Resultados e discussão
Até o momento, as análises realizadas permitiram chegar a três conclusões provisórias. (I) A gestão da saúde, no âmbito da Saúde Coletiva, é entendida como uma prática técnico-política que, historicamente, tem sido marcada pelo patrimonialismo e clientelismo. Experiências e reflexões baseadas no planejamento estratégico-situacional representaram uma tentativa de adequar a gestão da saúde à realidade latino-americana numa perspectiva emancipadora, com sucesso mitigado. O “novo gerencialismo público”, aproximando ideias do setor privado ao setor público, inclusive no âmbito do Sistema Único de Saúde (SUS), valorizou a busca da eficiência como estratégia de enfrentamento do Estado patrimonial. (II) O colonialismo funda a modernidade e atravessa a experiência latino-americana, renovando-se mesmo após a independência política formal dos antigos países colônias.

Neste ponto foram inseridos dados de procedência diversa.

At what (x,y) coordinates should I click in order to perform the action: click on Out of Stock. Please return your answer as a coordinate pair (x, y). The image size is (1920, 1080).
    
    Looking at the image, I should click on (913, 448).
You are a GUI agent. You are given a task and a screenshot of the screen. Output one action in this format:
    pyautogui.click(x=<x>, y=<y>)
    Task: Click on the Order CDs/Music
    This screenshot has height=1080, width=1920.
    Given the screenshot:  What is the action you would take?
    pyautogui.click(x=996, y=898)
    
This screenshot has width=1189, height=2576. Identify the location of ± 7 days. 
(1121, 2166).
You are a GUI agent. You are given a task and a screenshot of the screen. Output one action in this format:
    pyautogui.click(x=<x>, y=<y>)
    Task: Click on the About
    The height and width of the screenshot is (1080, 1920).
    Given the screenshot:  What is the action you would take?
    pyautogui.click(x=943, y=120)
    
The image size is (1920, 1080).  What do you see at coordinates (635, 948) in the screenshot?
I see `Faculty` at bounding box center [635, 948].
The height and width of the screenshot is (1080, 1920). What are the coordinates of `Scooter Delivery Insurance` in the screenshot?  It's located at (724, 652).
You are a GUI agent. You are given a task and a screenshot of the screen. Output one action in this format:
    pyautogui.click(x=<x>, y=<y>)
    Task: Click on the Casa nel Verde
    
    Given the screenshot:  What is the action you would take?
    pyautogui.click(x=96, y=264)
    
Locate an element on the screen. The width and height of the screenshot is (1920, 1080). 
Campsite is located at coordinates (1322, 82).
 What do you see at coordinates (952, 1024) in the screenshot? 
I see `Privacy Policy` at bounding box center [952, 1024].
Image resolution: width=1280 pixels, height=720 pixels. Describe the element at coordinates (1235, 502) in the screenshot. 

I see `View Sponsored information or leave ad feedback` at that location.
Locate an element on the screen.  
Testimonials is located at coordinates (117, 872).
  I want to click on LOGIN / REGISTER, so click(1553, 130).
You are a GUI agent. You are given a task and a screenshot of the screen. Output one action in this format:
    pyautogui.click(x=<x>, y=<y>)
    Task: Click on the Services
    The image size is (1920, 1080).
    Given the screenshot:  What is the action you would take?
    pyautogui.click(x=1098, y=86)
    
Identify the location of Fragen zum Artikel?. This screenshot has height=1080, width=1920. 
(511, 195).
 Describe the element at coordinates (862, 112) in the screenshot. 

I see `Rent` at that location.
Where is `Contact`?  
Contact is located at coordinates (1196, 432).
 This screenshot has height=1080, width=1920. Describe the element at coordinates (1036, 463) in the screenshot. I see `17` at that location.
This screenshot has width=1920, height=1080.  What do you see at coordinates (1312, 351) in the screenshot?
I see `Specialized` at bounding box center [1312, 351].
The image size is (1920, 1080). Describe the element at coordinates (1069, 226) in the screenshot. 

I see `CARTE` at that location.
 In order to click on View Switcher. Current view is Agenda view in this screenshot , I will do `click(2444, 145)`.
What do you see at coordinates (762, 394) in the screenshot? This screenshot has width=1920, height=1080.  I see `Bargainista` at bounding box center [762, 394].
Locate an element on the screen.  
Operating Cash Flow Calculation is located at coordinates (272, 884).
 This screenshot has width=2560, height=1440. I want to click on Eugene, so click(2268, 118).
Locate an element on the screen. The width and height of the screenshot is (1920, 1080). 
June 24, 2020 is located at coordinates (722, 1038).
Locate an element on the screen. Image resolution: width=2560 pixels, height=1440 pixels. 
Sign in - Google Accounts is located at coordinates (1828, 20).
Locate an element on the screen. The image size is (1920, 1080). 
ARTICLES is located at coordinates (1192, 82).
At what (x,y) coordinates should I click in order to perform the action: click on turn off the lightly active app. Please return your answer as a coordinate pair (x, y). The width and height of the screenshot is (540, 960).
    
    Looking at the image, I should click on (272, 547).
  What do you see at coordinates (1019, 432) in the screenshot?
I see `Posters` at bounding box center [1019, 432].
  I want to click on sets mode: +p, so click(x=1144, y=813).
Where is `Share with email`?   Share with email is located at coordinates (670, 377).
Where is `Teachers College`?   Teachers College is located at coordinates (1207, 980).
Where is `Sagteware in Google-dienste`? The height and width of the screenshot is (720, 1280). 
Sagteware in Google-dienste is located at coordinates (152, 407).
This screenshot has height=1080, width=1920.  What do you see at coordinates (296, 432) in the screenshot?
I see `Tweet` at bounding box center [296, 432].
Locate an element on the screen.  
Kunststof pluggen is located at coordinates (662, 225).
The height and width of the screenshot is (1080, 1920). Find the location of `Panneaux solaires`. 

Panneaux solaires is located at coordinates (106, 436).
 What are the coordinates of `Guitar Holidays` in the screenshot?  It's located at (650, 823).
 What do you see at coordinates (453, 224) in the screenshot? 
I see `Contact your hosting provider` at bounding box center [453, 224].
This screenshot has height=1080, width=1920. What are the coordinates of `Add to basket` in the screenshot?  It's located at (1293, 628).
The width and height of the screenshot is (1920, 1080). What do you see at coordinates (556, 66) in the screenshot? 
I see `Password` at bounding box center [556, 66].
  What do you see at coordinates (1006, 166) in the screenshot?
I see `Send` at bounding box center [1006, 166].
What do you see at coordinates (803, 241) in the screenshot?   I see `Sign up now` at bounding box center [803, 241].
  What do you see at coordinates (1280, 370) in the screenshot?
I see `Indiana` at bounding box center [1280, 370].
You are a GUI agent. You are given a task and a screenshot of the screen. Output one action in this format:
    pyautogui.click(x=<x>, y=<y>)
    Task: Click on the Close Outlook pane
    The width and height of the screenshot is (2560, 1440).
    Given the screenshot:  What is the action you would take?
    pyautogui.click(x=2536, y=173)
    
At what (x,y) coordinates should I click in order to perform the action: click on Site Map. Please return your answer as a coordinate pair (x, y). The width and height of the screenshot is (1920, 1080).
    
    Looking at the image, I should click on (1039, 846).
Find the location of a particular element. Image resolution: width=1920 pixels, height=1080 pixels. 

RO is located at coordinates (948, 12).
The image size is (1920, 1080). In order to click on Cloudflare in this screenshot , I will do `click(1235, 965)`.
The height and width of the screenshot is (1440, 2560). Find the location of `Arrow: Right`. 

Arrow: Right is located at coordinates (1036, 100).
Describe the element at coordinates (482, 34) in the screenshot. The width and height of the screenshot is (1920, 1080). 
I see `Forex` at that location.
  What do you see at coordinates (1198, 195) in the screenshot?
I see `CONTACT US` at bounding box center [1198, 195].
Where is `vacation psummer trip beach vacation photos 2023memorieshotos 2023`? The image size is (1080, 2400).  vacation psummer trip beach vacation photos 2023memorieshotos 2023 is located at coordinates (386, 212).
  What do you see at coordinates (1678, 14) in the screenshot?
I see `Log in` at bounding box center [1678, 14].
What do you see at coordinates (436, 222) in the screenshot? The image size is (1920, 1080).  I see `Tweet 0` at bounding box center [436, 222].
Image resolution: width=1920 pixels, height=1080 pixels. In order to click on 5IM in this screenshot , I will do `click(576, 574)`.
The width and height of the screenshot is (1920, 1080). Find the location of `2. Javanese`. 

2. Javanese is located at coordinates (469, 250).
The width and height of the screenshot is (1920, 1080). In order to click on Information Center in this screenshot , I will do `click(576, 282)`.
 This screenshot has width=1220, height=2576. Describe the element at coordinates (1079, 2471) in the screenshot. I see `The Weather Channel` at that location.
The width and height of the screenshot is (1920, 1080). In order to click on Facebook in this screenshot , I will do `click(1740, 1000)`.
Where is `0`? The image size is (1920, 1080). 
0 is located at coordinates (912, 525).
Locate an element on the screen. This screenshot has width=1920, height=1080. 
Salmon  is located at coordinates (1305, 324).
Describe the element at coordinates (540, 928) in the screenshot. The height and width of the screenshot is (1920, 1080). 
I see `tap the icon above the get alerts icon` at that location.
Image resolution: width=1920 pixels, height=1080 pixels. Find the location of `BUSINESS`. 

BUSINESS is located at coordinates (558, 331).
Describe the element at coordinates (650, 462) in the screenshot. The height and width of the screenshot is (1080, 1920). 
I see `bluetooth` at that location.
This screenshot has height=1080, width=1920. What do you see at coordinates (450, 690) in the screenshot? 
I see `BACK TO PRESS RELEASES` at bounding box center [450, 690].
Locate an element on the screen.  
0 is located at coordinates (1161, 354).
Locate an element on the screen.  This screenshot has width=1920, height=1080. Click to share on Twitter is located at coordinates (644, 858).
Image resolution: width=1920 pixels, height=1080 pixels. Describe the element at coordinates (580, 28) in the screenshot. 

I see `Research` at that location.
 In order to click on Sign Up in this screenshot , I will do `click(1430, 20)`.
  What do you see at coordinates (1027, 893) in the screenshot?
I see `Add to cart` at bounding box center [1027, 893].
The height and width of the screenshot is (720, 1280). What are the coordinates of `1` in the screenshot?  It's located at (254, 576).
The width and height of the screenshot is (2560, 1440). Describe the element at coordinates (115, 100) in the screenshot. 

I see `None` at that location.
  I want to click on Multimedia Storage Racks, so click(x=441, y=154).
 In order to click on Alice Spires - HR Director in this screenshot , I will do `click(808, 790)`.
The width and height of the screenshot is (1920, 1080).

O colonialismo renovado (ou a colonialidade) opera em três dimensões: na produção e difusão do saber, por meio da hierarquização e valorização de saberes ocidentais-eurocêntricos em detrimento de saberes subalternizados, populares e tradicionais do Sul Global; no exercício do poder, por meio do estabelecimento de relações de dominação entre classes e grupos sociais, e no exercício da hegemonia, estabelecendo a subalternização das culturas e subjetividades. (III) Que o colonialismo tenha fundado uma prática administrativa patrimonialista e clientelista é fácil entender. A teoria descolonial ajuda, contudo, a entender a permanência do patrimonialismo depois da independência política das antigas colônias. A luta democrática que ensejou a criação do SUS, por sua vez, abriu espaço para uma reflexão crítica sobre a gestão da saúde em que a colonialidade pode ser questionada em suas três dimensões, por meio do diálogo entre saberes ocidentais e locais, hegemônicos e contra-hegemônicos. A valorização da busca da eficiência, por fim, representou uma tentativa de reposicionamento da gestão pública, superando o patrimonialismo sem questionar a distribuição do poder entre as distintas classes e grupos sociais.

Conclusões/Considerações finais
A aproximação entre os estudos sobre a gestão da saúde, no âmbito da Saúde Coletiva, e a teoria descolonial está revelando que tanto a hegemonia colonial quanto a perspectiva contra-hegemônica descolonial estão presentes no debate e na prática administrativa. Para avançar na construção de uma agenda descolonial na gestão da saúde, é necessário repensar o modo como se organizam as instituições de saúde, bem como os sujeitos que historicamente ocupam os espaços de decisão e poder. Em uma região fortemente marcada pela desigualdade social e pelo racismo institucional, promover a equidade racial em cargos de gestão e investir em uma formação descolonial e intercultural dos gestores são caminhos promissores. Para além de reformismos, se faz necessário substituir as estruturas de poder colonialistas, racistas e iníquas presentes nas instituições, por estruturas democráticas e um modus operandi participativo. Para isso, é fundamental desenvolver diálogos horizontais e não hierarquizados entre os saberes, de modo a confluírem em uma práxis descolonial que considere a complexidade da realidade brasileira e do SUS.